(Collected data entries)
....

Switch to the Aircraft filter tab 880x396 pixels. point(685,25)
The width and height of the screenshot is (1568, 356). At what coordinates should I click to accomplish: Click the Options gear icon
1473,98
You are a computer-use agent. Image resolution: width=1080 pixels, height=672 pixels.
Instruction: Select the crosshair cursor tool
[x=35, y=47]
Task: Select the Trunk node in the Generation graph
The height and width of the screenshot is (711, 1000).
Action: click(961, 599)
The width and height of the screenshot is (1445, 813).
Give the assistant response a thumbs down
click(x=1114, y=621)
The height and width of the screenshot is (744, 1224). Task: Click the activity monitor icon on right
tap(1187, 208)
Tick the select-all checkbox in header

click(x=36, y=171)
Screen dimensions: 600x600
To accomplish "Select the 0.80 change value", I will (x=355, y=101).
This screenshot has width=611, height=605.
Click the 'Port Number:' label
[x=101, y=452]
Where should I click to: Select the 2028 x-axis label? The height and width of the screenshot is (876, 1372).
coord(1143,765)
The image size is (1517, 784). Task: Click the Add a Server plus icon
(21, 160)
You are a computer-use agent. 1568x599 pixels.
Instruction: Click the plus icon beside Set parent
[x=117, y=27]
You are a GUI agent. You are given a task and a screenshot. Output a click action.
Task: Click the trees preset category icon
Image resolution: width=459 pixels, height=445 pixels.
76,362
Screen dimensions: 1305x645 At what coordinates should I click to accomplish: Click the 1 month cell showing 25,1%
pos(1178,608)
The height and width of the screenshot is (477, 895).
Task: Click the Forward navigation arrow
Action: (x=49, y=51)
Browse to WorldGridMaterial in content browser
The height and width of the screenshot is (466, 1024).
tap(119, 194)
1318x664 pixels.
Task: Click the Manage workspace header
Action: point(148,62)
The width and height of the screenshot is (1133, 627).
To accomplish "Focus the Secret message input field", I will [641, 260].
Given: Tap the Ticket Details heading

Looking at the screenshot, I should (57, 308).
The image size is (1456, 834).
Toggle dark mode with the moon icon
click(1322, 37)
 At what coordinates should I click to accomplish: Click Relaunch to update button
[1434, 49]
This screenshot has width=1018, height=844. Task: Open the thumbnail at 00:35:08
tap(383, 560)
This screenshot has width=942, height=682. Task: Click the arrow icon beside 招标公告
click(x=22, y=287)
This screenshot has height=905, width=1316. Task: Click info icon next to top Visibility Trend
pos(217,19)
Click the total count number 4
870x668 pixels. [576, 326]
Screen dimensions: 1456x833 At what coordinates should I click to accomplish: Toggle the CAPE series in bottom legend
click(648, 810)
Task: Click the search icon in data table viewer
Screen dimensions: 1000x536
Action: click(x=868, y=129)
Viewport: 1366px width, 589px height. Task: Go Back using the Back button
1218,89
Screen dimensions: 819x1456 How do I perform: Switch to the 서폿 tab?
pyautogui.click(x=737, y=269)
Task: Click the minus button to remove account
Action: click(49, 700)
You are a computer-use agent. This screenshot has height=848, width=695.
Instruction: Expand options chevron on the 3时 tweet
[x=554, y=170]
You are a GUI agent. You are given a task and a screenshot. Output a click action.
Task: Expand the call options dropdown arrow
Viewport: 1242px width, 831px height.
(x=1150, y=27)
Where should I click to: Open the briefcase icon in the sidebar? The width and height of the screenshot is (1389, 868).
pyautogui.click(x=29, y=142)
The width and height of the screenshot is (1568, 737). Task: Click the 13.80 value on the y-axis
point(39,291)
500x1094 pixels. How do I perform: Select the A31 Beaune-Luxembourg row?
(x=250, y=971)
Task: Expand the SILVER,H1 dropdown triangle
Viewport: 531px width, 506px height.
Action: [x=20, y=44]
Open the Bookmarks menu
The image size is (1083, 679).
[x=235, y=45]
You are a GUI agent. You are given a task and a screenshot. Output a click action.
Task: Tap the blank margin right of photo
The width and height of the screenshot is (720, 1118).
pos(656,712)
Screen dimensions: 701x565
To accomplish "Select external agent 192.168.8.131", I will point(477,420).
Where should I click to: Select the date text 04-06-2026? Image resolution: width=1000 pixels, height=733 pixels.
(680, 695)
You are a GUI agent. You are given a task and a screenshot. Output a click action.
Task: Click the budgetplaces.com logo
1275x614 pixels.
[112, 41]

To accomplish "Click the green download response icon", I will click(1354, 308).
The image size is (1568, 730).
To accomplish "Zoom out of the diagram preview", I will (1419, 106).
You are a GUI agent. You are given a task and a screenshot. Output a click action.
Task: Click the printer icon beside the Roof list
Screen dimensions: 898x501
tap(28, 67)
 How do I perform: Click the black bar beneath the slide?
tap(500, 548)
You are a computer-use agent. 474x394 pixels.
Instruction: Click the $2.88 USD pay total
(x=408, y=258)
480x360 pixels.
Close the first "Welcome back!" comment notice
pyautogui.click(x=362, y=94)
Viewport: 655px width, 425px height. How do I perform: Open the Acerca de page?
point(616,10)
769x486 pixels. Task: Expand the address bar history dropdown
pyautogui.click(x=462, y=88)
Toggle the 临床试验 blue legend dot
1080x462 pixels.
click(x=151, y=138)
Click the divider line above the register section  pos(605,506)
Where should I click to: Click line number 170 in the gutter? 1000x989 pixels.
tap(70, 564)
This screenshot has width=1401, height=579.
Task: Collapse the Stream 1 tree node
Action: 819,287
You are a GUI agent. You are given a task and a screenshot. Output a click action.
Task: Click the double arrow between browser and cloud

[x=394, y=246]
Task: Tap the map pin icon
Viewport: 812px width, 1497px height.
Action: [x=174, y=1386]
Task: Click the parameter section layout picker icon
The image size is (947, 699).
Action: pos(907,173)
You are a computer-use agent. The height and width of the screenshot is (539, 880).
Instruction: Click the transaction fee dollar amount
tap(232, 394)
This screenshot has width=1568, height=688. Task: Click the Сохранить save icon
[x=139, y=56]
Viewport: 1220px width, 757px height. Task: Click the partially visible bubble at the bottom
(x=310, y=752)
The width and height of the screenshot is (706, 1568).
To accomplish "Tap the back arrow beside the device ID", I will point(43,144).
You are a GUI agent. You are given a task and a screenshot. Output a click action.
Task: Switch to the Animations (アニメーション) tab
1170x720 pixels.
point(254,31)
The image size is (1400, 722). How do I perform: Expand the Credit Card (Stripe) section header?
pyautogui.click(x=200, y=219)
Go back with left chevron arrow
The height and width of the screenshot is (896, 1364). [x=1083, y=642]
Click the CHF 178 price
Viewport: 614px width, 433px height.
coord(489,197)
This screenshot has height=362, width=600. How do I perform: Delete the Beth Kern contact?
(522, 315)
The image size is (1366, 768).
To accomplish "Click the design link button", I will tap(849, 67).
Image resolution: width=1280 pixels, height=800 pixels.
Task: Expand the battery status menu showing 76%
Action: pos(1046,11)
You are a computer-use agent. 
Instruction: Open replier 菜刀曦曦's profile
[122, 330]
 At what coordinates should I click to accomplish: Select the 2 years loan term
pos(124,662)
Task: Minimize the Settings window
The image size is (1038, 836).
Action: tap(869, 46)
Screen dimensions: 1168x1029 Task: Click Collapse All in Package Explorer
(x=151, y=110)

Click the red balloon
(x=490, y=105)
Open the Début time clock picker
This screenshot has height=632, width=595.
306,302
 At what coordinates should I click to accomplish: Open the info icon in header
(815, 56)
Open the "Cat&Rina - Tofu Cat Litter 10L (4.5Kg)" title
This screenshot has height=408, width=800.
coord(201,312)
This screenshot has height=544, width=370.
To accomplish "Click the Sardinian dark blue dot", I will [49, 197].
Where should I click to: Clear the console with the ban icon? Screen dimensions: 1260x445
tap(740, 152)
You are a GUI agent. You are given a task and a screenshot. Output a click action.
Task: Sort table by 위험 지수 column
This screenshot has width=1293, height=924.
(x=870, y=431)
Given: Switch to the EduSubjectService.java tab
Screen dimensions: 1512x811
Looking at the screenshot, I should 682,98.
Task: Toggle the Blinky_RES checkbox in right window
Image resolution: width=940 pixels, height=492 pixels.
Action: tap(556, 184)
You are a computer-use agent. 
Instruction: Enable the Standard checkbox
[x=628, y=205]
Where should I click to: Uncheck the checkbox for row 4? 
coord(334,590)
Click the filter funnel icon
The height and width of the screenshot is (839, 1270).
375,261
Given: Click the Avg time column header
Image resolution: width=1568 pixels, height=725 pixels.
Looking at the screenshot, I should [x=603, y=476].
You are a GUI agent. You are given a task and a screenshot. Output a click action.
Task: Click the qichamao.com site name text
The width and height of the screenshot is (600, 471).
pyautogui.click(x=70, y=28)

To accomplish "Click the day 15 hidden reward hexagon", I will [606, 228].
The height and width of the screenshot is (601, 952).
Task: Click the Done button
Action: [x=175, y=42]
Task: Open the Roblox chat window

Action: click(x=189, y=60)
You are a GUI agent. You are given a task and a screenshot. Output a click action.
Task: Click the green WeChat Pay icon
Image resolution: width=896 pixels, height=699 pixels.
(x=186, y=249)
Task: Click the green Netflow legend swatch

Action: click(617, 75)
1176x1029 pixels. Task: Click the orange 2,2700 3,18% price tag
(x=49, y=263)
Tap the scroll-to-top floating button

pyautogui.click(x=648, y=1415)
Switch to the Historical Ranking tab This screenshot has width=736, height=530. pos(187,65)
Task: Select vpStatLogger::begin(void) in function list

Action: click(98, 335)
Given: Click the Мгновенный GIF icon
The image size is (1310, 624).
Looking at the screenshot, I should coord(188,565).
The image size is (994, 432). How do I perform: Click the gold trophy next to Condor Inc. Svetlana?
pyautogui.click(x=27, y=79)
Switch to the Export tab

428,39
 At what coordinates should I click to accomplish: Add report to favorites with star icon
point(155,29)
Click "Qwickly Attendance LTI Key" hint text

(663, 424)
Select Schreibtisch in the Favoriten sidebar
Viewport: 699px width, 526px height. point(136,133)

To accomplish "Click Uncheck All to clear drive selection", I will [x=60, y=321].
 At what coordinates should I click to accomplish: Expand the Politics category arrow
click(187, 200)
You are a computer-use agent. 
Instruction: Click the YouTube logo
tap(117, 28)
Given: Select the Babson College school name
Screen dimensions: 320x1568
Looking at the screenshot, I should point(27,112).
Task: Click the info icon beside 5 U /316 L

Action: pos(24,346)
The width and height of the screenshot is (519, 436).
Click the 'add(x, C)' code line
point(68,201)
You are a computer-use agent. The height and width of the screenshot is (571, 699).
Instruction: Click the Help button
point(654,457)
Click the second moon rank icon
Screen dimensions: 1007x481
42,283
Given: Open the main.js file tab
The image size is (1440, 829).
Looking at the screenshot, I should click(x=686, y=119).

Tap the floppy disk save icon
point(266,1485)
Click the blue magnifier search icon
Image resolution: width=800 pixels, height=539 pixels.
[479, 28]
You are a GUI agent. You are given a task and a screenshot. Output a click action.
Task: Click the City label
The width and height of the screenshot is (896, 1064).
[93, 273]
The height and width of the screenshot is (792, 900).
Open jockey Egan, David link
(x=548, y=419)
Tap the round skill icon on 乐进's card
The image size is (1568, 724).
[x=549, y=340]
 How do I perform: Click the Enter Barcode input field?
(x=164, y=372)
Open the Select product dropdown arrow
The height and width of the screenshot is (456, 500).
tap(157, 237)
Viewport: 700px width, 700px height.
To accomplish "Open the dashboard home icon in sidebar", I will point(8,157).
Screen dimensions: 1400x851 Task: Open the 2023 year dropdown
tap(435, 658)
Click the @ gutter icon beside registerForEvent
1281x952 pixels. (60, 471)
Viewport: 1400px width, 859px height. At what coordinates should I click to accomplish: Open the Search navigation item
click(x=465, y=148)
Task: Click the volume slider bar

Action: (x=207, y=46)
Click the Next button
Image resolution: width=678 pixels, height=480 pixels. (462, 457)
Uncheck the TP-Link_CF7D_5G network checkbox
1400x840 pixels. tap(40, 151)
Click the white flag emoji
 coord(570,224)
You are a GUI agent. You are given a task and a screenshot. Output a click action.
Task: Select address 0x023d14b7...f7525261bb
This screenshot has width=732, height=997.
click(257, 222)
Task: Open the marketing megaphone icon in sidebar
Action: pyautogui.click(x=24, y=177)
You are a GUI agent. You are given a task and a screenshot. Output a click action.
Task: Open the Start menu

....

• Exercise instructions: When the line containing "Task: Select the" is reached, include it and stop. Until then, output each line of the entries exactly as given, starting from the first.

• Reply:
Switch to the Aircraft filter tab 880x396 pixels. point(685,25)
The width and height of the screenshot is (1568, 356). At what coordinates should I click to accomplish: Click the Options gear icon
1473,98
You are a computer-use agent. Image resolution: width=1080 pixels, height=672 pixels.
Instruction: Select the crosshair cursor tool
[x=35, y=47]
Task: Select the Trunk node in the Generation graph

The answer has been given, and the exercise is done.